* START INFORMATION GIVEN *

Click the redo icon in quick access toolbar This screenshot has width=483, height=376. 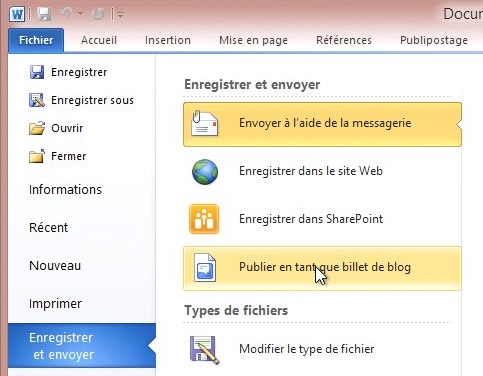(x=98, y=14)
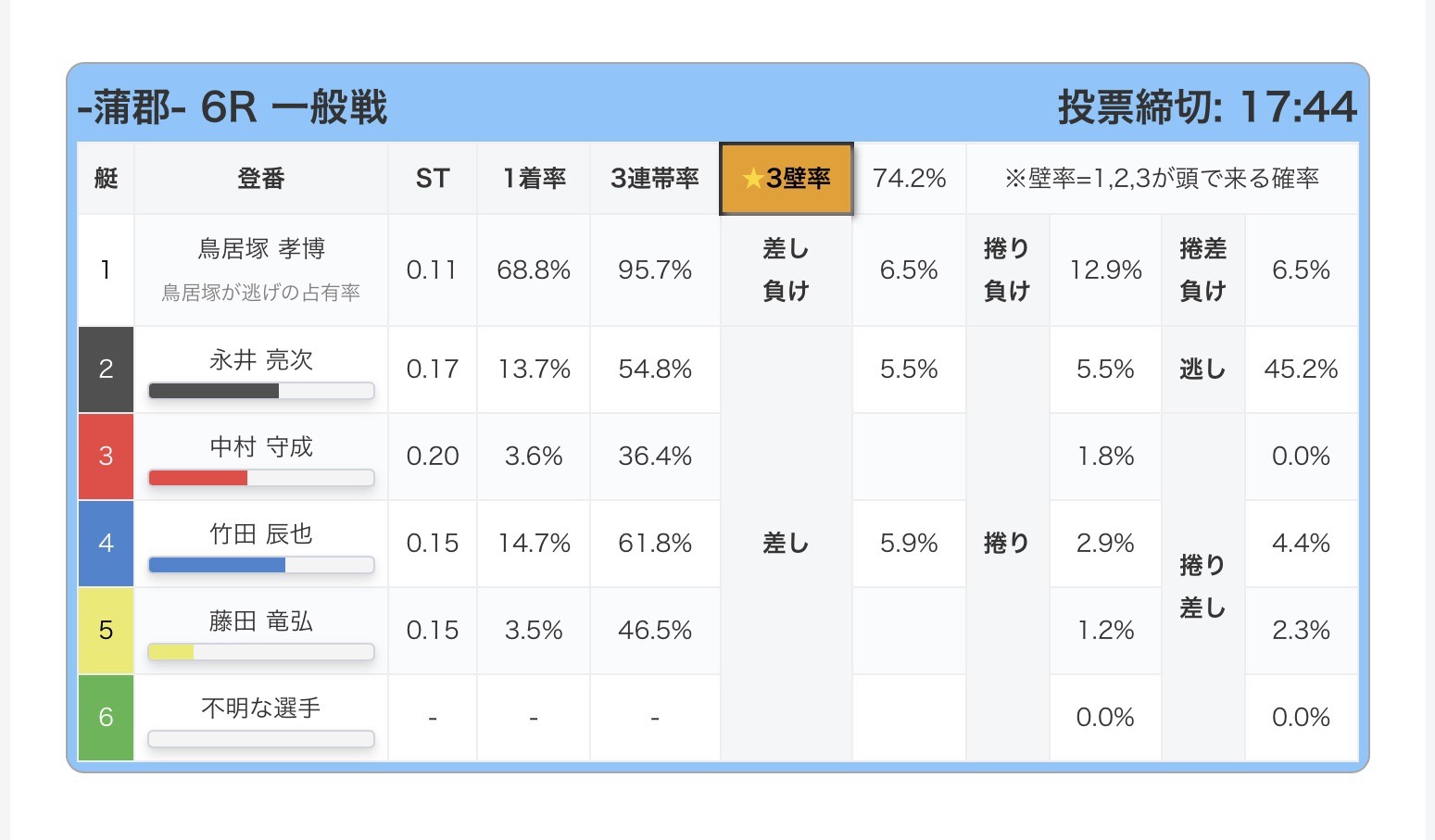1435x840 pixels.
Task: Click the ST column header
Action: pos(433,179)
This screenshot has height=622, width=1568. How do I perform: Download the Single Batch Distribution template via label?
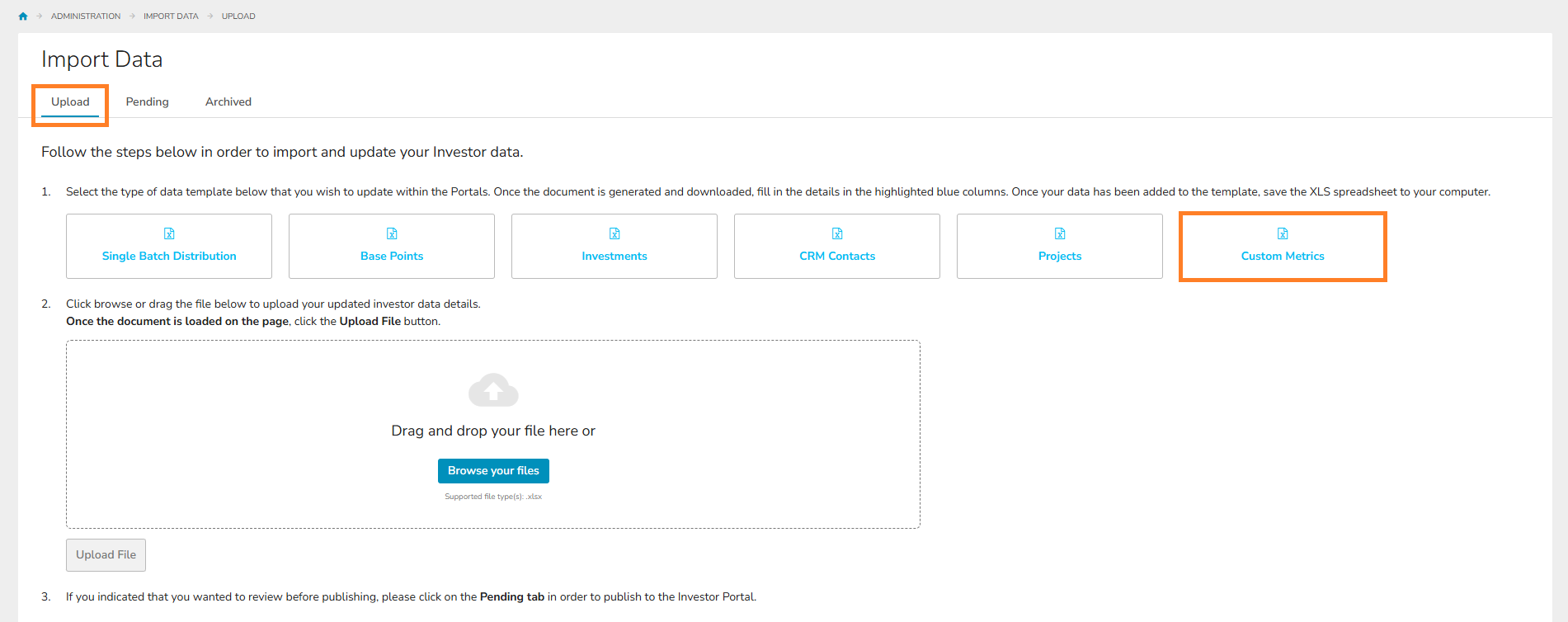click(169, 257)
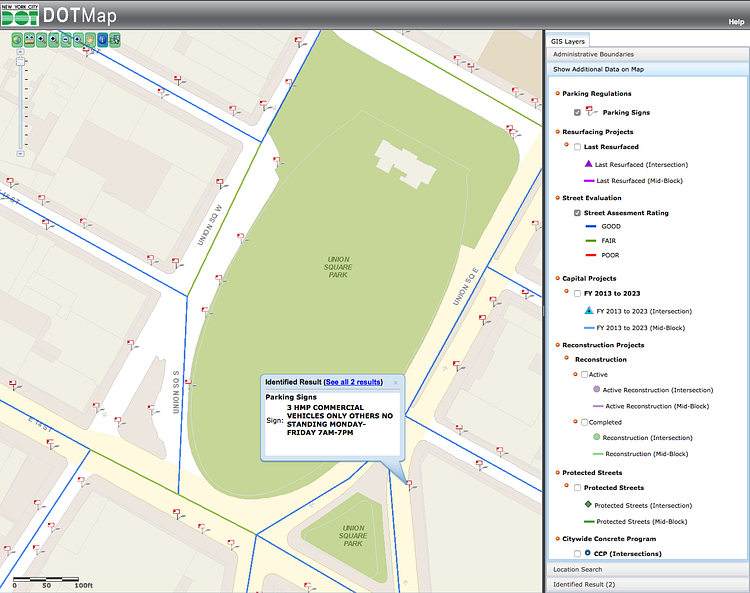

* END INFORMATION GIVEN *

> TO BE DONE
Please render everything from the line containing "This screenshot has height=622, width=1568." down to the end of the lines as a JSON list of strings, one string per line, leaving out blank lines and pictures.

> TASK SOLUTION
[
  "This screenshot has height=622, width=1568. How do I perform: Download the Single Batch Distribution template via label?",
  "click(169, 257)"
]